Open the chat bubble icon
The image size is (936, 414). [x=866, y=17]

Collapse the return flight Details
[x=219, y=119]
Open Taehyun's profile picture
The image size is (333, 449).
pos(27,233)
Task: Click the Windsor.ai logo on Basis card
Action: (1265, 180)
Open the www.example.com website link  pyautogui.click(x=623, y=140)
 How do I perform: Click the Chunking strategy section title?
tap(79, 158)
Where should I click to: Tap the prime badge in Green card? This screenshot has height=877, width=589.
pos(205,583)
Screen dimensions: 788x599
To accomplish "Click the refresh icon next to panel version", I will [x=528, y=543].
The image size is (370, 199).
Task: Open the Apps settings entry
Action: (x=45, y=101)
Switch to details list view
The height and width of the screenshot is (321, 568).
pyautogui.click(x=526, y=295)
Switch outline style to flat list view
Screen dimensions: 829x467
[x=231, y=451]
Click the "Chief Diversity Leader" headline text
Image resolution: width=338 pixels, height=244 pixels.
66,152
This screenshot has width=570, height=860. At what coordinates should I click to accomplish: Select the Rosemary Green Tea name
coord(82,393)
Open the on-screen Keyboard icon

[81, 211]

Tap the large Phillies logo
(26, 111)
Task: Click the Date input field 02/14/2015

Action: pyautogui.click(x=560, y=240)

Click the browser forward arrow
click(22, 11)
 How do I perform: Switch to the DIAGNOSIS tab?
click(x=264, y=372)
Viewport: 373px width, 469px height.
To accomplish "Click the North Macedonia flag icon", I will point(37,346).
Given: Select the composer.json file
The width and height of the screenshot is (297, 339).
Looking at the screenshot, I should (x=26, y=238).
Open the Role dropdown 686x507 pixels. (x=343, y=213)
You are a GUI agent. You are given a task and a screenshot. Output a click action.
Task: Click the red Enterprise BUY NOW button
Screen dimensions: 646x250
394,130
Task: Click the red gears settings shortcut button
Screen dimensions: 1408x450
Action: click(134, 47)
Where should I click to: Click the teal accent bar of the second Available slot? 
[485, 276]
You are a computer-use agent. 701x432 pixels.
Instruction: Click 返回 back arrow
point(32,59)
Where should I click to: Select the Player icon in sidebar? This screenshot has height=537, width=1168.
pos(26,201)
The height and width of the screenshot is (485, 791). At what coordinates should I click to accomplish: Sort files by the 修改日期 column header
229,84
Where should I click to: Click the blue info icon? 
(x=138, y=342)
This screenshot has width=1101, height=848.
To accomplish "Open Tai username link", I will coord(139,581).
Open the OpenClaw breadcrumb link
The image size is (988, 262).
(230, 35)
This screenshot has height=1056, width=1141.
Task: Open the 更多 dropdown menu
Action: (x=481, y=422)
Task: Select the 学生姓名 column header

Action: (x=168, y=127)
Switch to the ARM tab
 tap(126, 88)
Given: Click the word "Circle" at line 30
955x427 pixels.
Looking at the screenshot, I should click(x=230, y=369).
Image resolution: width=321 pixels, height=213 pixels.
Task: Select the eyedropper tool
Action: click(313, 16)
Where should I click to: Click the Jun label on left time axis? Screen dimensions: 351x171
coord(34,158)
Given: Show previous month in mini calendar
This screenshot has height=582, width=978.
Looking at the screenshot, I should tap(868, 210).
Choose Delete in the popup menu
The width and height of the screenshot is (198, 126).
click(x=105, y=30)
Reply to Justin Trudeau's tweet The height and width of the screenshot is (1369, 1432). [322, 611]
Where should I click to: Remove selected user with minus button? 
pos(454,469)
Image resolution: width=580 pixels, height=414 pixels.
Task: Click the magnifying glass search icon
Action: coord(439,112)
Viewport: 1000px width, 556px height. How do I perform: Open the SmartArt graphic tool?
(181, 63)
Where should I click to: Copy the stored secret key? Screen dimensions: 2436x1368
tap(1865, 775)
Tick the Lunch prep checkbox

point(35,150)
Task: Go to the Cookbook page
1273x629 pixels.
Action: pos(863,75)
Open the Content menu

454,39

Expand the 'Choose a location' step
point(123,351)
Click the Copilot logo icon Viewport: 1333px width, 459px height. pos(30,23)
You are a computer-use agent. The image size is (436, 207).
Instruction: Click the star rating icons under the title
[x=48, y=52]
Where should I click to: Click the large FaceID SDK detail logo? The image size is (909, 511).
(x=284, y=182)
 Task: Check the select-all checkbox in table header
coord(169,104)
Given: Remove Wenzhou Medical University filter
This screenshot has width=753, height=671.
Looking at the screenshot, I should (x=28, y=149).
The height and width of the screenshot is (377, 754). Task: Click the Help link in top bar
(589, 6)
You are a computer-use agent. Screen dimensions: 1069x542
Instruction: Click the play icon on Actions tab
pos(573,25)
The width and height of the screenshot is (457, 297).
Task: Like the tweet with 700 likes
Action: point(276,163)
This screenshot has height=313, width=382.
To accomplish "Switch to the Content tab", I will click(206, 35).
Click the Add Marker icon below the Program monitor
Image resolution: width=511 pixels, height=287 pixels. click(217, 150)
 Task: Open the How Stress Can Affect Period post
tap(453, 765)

- **WHAT YOU ARE ASKED TO DO**
When you answer, return the records above exactly as they stand.

- **ANSWER**
Open the chat bubble icon
The image size is (936, 414). [x=866, y=17]

Collapse the return flight Details
[x=219, y=119]
Open Taehyun's profile picture
The image size is (333, 449).
pos(27,233)
Task: Click the Windsor.ai logo on Basis card
Action: (1265, 180)
Open the www.example.com website link  pyautogui.click(x=623, y=140)
 How do I perform: Click the Chunking strategy section title?
tap(79, 158)
Where should I click to: Tap the prime badge in Green card? This screenshot has height=877, width=589.
pos(205,583)
Screen dimensions: 788x599
To accomplish "Click the refresh icon next to panel version", I will [x=528, y=543].
The image size is (370, 199).
Task: Open the Apps settings entry
Action: (x=45, y=101)
Switch to details list view
The height and width of the screenshot is (321, 568).
pyautogui.click(x=526, y=295)
Switch outline style to flat list view
Screen dimensions: 829x467
[x=231, y=451]
Click the "Chief Diversity Leader" headline text
Image resolution: width=338 pixels, height=244 pixels.
66,152
This screenshot has width=570, height=860. At what coordinates should I click to accomplish: Select the Rosemary Green Tea name
coord(82,393)
Open the on-screen Keyboard icon

[81, 211]

Tap the large Phillies logo
(26, 111)
Task: Click the Date input field 02/14/2015

Action: pyautogui.click(x=560, y=240)

Click the browser forward arrow
click(22, 11)
 How do I perform: Switch to the DIAGNOSIS tab?
click(x=264, y=372)
Viewport: 373px width, 469px height.
To accomplish "Click the North Macedonia flag icon", I will point(37,346).
Given: Select the composer.json file
The width and height of the screenshot is (297, 339).
Looking at the screenshot, I should (x=26, y=238).
Open the Role dropdown 686x507 pixels. (x=343, y=213)
You are a GUI agent. You are given a task and a screenshot. Output a click action.
Task: Click the red Enterprise BUY NOW button
Screen dimensions: 646x250
394,130
Task: Click the red gears settings shortcut button
Screen dimensions: 1408x450
Action: click(134, 47)
Where should I click to: Click the teal accent bar of the second Available slot? 
[485, 276]
You are a computer-use agent. 701x432 pixels.
Instruction: Click 返回 back arrow
point(32,59)
Where should I click to: Select the Player icon in sidebar? This screenshot has height=537, width=1168.
pos(26,201)
The height and width of the screenshot is (485, 791). At what coordinates should I click to accomplish: Sort files by the 修改日期 column header
229,84
Where should I click to: Click the blue info icon? 
(x=138, y=342)
This screenshot has width=1101, height=848.
To accomplish "Open Tai username link", I will coord(139,581).
Open the OpenClaw breadcrumb link
The image size is (988, 262).
(230, 35)
This screenshot has height=1056, width=1141.
Task: Open the 更多 dropdown menu
Action: (x=481, y=422)
Task: Select the 学生姓名 column header

Action: (x=168, y=127)
Switch to the ARM tab
 tap(126, 88)
Given: Click the word "Circle" at line 30
955x427 pixels.
Looking at the screenshot, I should click(x=230, y=369).
Image resolution: width=321 pixels, height=213 pixels.
Task: Select the eyedropper tool
Action: click(313, 16)
Where should I click to: Click the Jun label on left time axis? Screen dimensions: 351x171
coord(34,158)
Given: Show previous month in mini calendar
This screenshot has height=582, width=978.
Looking at the screenshot, I should tap(868, 210).
Choose Delete in the popup menu
The width and height of the screenshot is (198, 126).
click(x=105, y=30)
Reply to Justin Trudeau's tweet The height and width of the screenshot is (1369, 1432). [322, 611]
Where should I click to: Remove selected user with minus button? 
pos(454,469)
Image resolution: width=580 pixels, height=414 pixels.
Task: Click the magnifying glass search icon
Action: coord(439,112)
Viewport: 1000px width, 556px height. How do I perform: Open the SmartArt graphic tool?
(181, 63)
Where should I click to: Copy the stored secret key? Screen dimensions: 2436x1368
tap(1865, 775)
Tick the Lunch prep checkbox

point(35,150)
Task: Go to the Cookbook page
1273x629 pixels.
Action: pos(863,75)
Open the Content menu

454,39

Expand the 'Choose a location' step
point(123,351)
Click the Copilot logo icon Viewport: 1333px width, 459px height. pos(30,23)
You are a computer-use agent. The image size is (436, 207).
Instruction: Click the star rating icons under the title
[x=48, y=52]
Where should I click to: Click the large FaceID SDK detail logo? The image size is (909, 511).
(x=284, y=182)
 Task: Check the select-all checkbox in table header
coord(169,104)
Given: Remove Wenzhou Medical University filter
This screenshot has width=753, height=671.
Looking at the screenshot, I should (x=28, y=149).
The height and width of the screenshot is (377, 754). Task: Click the Help link in top bar
(589, 6)
You are a computer-use agent. Screen dimensions: 1069x542
Instruction: Click the play icon on Actions tab
pos(573,25)
The width and height of the screenshot is (457, 297).
Task: Like the tweet with 700 likes
Action: point(276,163)
This screenshot has height=313, width=382.
To accomplish "Switch to the Content tab", I will click(206, 35).
Click the Add Marker icon below the Program monitor
Image resolution: width=511 pixels, height=287 pixels. click(217, 150)
 Task: Open the How Stress Can Affect Period post
tap(453, 765)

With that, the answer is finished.